9. Learned advocate appearing for the parties agree that the petitioner Bank has formulated Gratuity Rules and they have made submissions regarding entitlement of gratuity of the respondent within the parameters of rule 3 of the Gratuity Rules. Rule 3 of the Gratuity Rules of the Bank reads as under:

"In case of termination of service of the Member on account of misconduct, Gratuity payable either under Clause 1 or 2 hereof shall not be forfeited, except where such misconduct causes financial loss to the Bank (of which and of the amount of which the Bank shall be the sole Judge and its decision final) and in that case the forfeiture of the Gratuity shall be to extent of the financial loss only. The term "misconduct" for this purpose shall inter alia include any act or wilful omission or negligence causing any damage or loss to or destruction of property belonging to the Bank. Gratuity payable under Clause 1 hereof shall be forfeited if the services of the Member have been terminated for his riotous or disorderly conduct or any other act of violence on his part or for any act which constitutes an offence involving moral turpitude, provided that such offence is committed by him in the course of his employment."

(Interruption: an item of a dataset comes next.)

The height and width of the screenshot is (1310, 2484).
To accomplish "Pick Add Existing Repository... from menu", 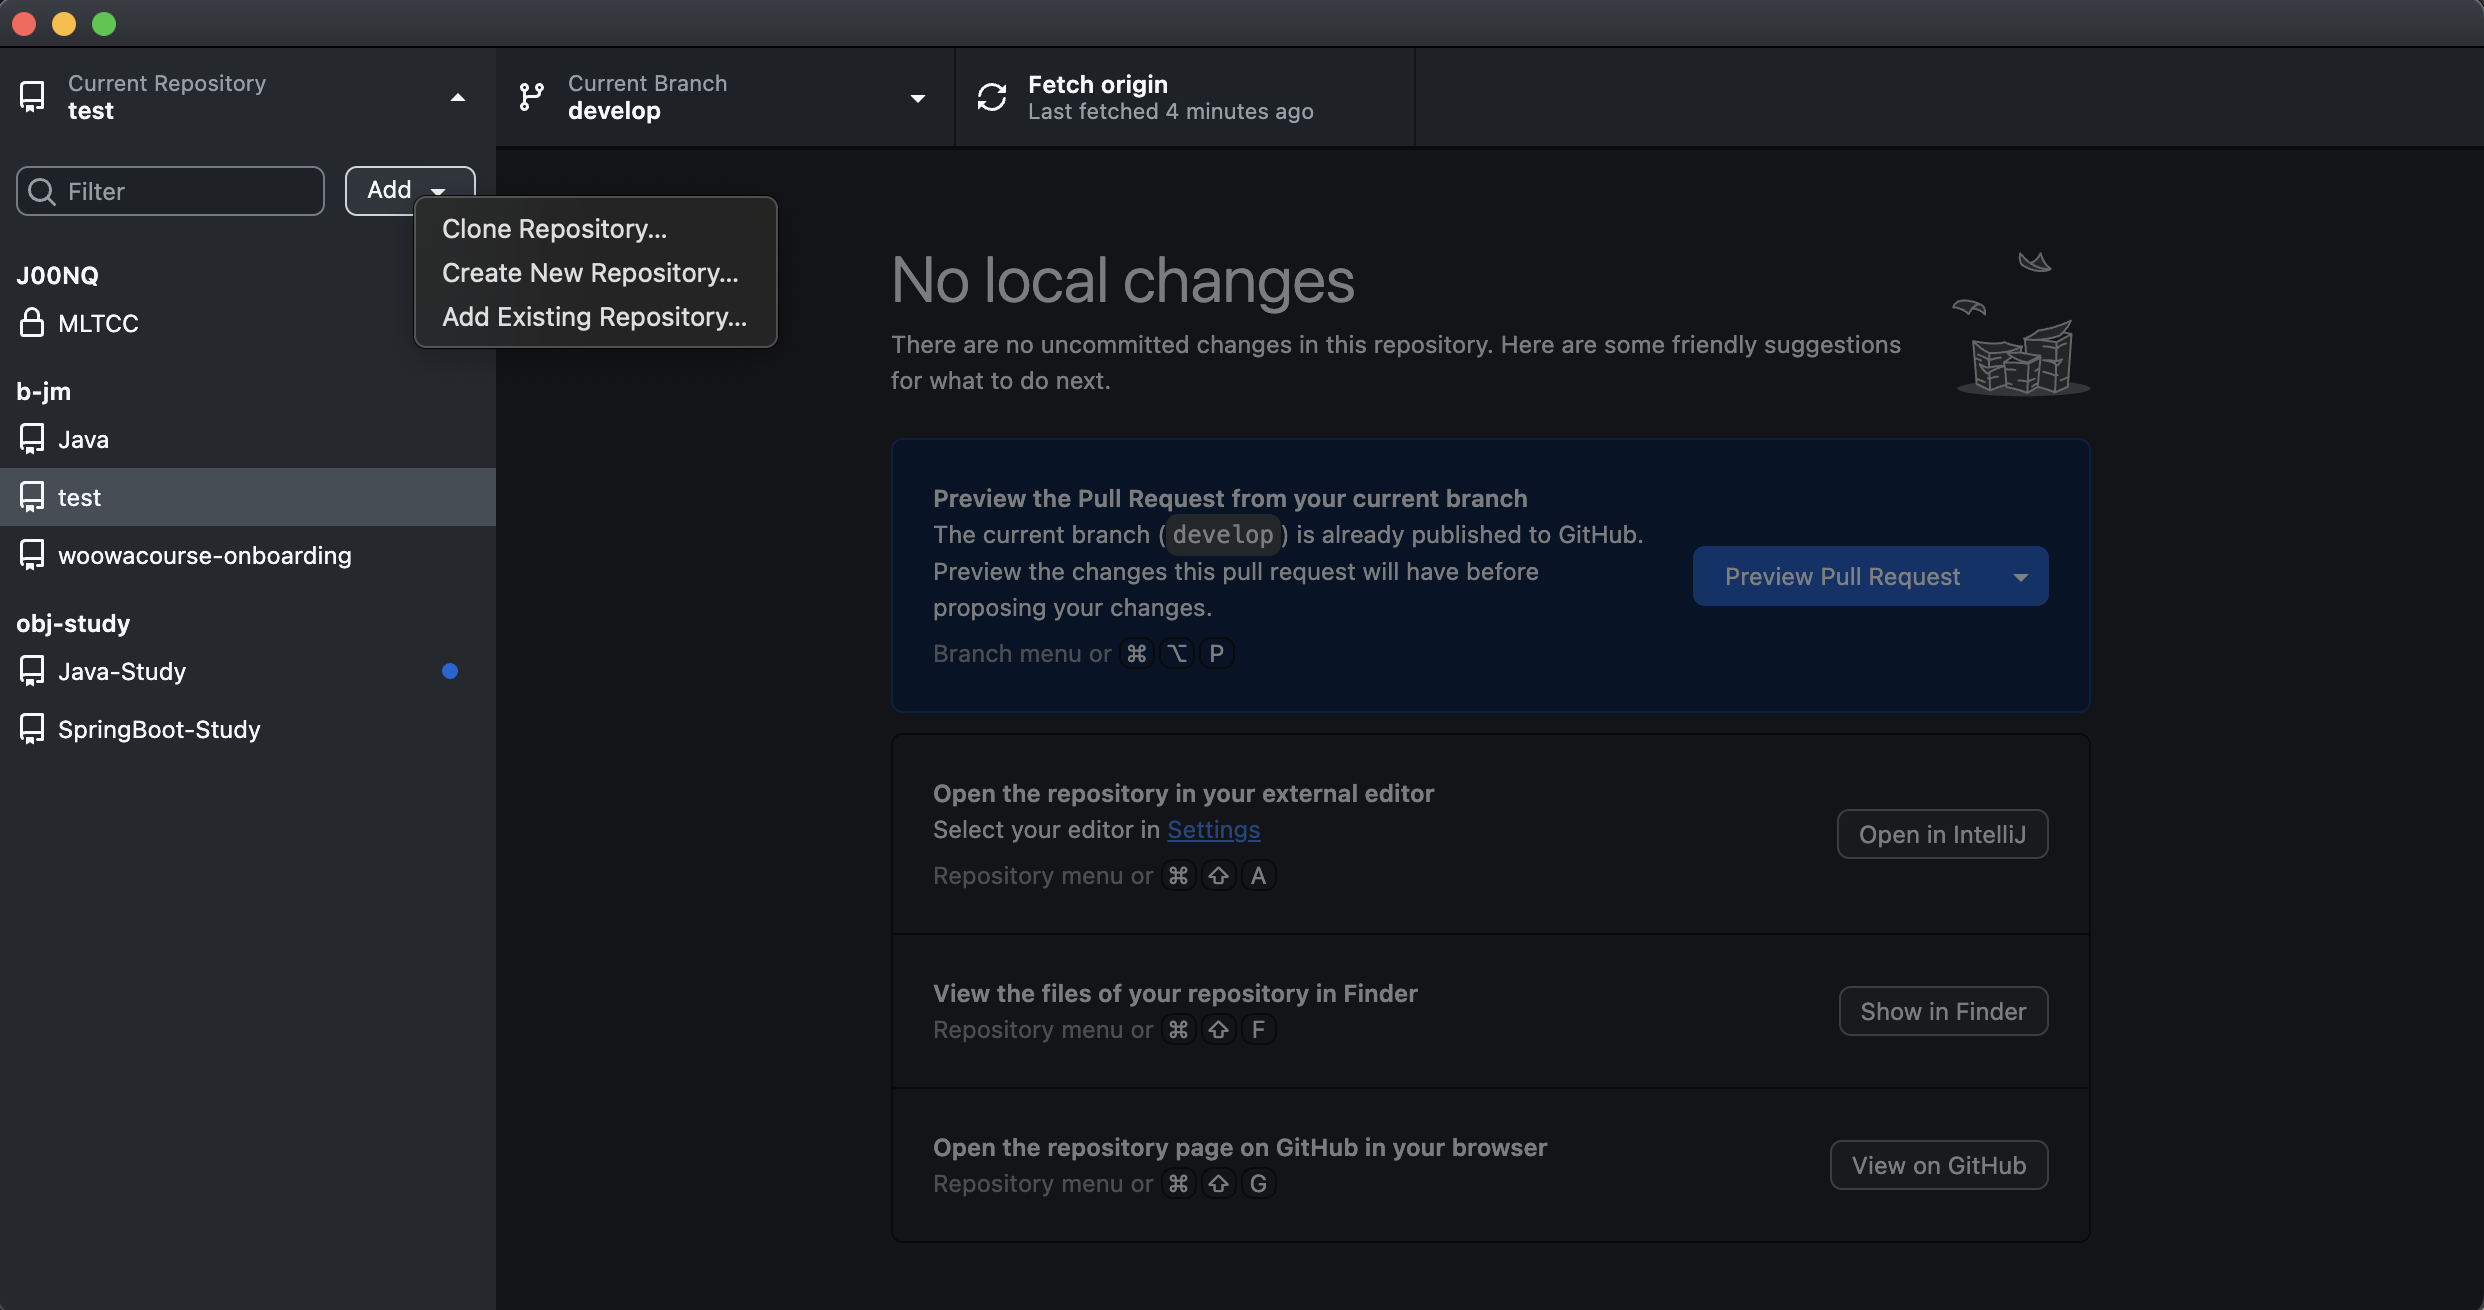I will point(594,317).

10. One thing can be seen from the above is that any order that may be passed by the Bank in exercise of powers under Rule 3 of the Gratuity Rules would result into civil consequence against the employee concerned. In such a situation, though it has not been provided specifically under the said rule for granting hearing to the employee before an order of forfeiture is passed, principles of natural justice would have to be followed before passing any such order. In other words, though rule does not specifically require issuance of a notice or giving an opportunity of being heard to an employee, such a requirement can be read into the rule, failing which the rule would be rendered vulnerable to attack of unconstitutionality. In AIR 1981 SC 818 (Swedeshi Cotton Mills v. Union of India), the Hon'ble Supreme Court held that where a statute does not in terms exclude the rule of prior hearing, but contemplates a post-decisional hearing amounting to a full review of the original order on merits, then such a statute would be construed as excluding the audi alteram partem rule at the pre-decisional stage. Conversely, if the statute conferring the power is silent with regard to giving of a pre-decisional hearing to the person affected and the administrative decision taken by the authority involves civil consequences of a grave nature and no full review or appeal on merits against the decision is provided, courts will be extremely reluctant to construe such a statute as excluding the duty of affording even a minimal hearing. Para 42 of the said judgment can be reproduced herein :

16. From the above guiding principles, it would be necessary to decide, in the facts of the present case, whether it will be a "useless formality" to insist that the respondent should have been given an opportunity of being heard before adverse order was passed against him as no prejudice is caused by not affording such an opportunity, as is contended by the learned advocate for the petitioner. In my opinion, such a view is not possible to be taken in the present case. As discussed earlier, the respondent was heard only at the stage of departmental inquiry where the entire focus was on the misconduct and what punishment is to be imposed on the respondent for his alleged misconduct. What was the role played by the respondent, who are the other persons involved which caused loss to the tune of Rs.10 lacs to the Bank, what were the posts held by such persons and considering all these and other relevant aspects of the matter, what would be the amount, if any, of the gratuity of the respondent which is required to be forfeited, are the questions required to be considered by the Competent Authority and such a decision cannot be arrived at without giving a fair opportunity to the respondent to be heard in this regard. Rule 3 of the Gratuity Rules itself suggests that the amount of gratuity to be withheld is to be decided solely by the Bank. By no stretch of imagination can it be argued that in every case of loss of property, there would be automatic and complete forfeiture of gratuity. The rule itself, in my opinion, can be read into giving sufficient discretion to the Competent Authority to forfeit in part or full amount of gratuity considering the facts and circumstances of a given case. In my view, therefore, requirement of hearing to the respondent would not be an empty formality which can be dispensed with.